Le juge en chef de la Cour supérieure de justice de l’Ontario, Geoffrey B. Morawetz, entendait ce matin les arguments de l’Université Laurentienne pour que l’établissement obtienne la protection de la Loi sur les arrangements avec les créanciers des compagnies (LACC) jusqu’à la fin avril. Il devrait rendre sa décision jeudi.
Il n’y avait pas d’opposition directe à la demande de la part d’organismes et des syndicats. Par contre, l’Association des professeures et professeurs de l’Université Laurentienne (APPUL) a signalé «qu’il est clair selon les documents que l’APPUL a une cible dans le dos». Le syndicat accuse l’université d’essayer de lui faire porter le blâme des problèmes financiers.
La médiation entre la partie patronale et ses syndicats a déjà commencé cet après-midi.
Les avocats de l’université réclament que les documents et autres informations de l’institution restent confidentiels. Ils craignent que leur divulgation compromette la médiation et que les demandes d’informations de la part des médias, entre autres, surchargent de travail les employés qui devraient plutôt être affectés à la réorganisation.
Les représentants des différents syndicats, de leur côté, soulignent que la Laurentienne est une institution publique et qu’elle se doit d’être transparente. De plus, ils n’auraient pas assez de donner pour prendre part aux discussions de façon informées.
La firme Ernst & Young, qui supervise le processus, semblait confiante de pouvoir gérer toutes les demandes d’information.
Un précédent, une question politique?
Une représentante du Bureau du commissaire à l’information et à la protection de la vie privée a dit préférer que très peu de documents demeurent confidentiels. Le Bureau avance que même si c’est probablement la première fois, ce ne sera peut-être pas la dernière qu’une institution qui relève de financement public demande la protection de la LACC. Il ne faut pas que les prochains demandeurs aient l’impression que ce mécanisme leur donne le droit de cacher des informations.

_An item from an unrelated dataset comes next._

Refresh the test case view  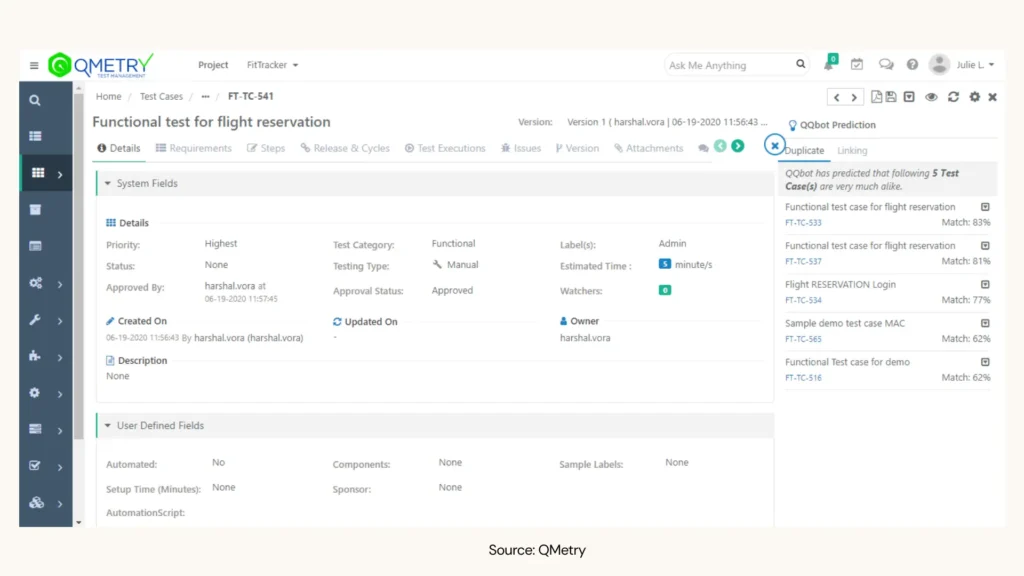(953, 97)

L’Union des Associations des professeurs des universités de l’Ontario (OCUFA), et d’autres, a critiqué l’absence apparente de tout représentant du gouvernement provincial à la séance de ce matin. L’association a présenté le cas de la Laurentienne comme un problème plus répandu qu’on peut le croire et qui créera un précédent. L’Union voulait inclure le débat sur le financement des universités dans les démarches. Le juge Morawetz a dit préférer simplement se concentrer sur la demande première de l’université, soit de se placer sous la protection de la LACC. Les débats politiques peuvent avoir lieu ailleurs.
Une représentante du ministère du Procureur général s’est manifestée, mais personne du ministère des Collèges et Universités n’a signalé être à l’écoute de la séance.
Les arguments
Selon l’avocate de l’Université Laurentienne, la protection de la LACC est la seule avenue disponible pour l’université et pour profiter d’un prêt de 25 millions $ offert par une agence. Sans l’accord du juge, l’université n’aura pas les fonds pour payer ses employés le 25 février.

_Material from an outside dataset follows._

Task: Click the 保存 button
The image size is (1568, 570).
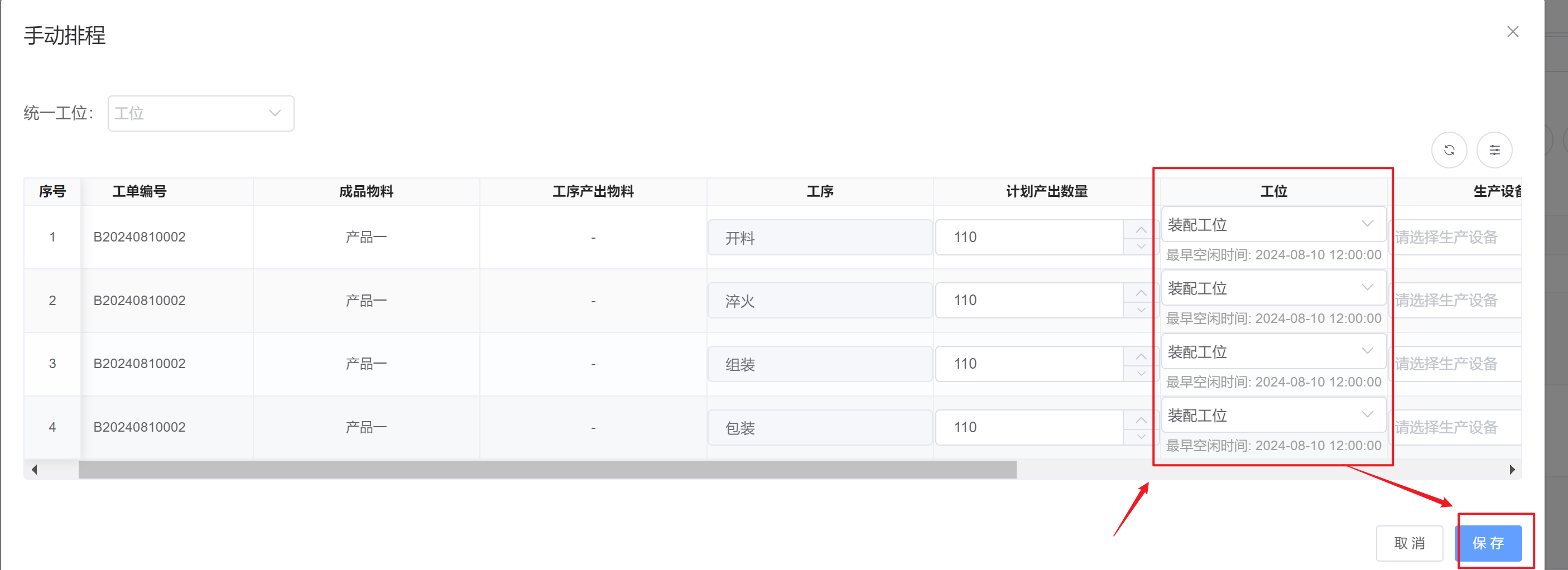Action: pos(1488,543)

La réduction de la taille des programmes les moins populaires auprès des étudiants semble être le principal — et même le seul — objectif de la restructuration.
L’établissement justifie son état d’insolvabilité avec quatre arguments.
Un problème structurel. Avec un ratio de 20 étudiants par professeur et 83 % des étudiants inscrits dans les 50 programmes de baccalauréat les plus populaires (sur 132 programmes au total), la stabilité financière n’est pas possible.
Un problème géographique. La faible progression démographique du Nord limite le nombre de nouveaux étudiants que l’Université peut aller chercher. L’emplacement serait aussi moins intéressant pour les étudiants étrangers que les grandes villes.
Un problème opérationnel. La masse salariale de la Laurentienne représenterait 60 % de toutes ses dépenses. Ils ont reconnu que d’avoir dans un seul compte bancaire était un problème, mais que de nouveaux comptes bancaires étaient déjà en train d’être créés.
Finalement, un problème financier. Il en couterait à l’université 2000 $ par étudiants pour fonctionner, ce qui serait plus élevé que toutes autres universités, en plus d’avoir les 4e frais d’inscription les plus bas en l’Ontario. Le financement du gouvernement ontarien compterait pour 50 % des revenus de l’université. Il y a aussi une dette accumulée en raison des investissements de modernisation, mais qui n’ont pas attiré plus d’étudiants comme escomptés.
La COVID-19 aurait largement affecté les finances en privant l’université de revenus pour les résidences, les stationnements, les restaurants, etc.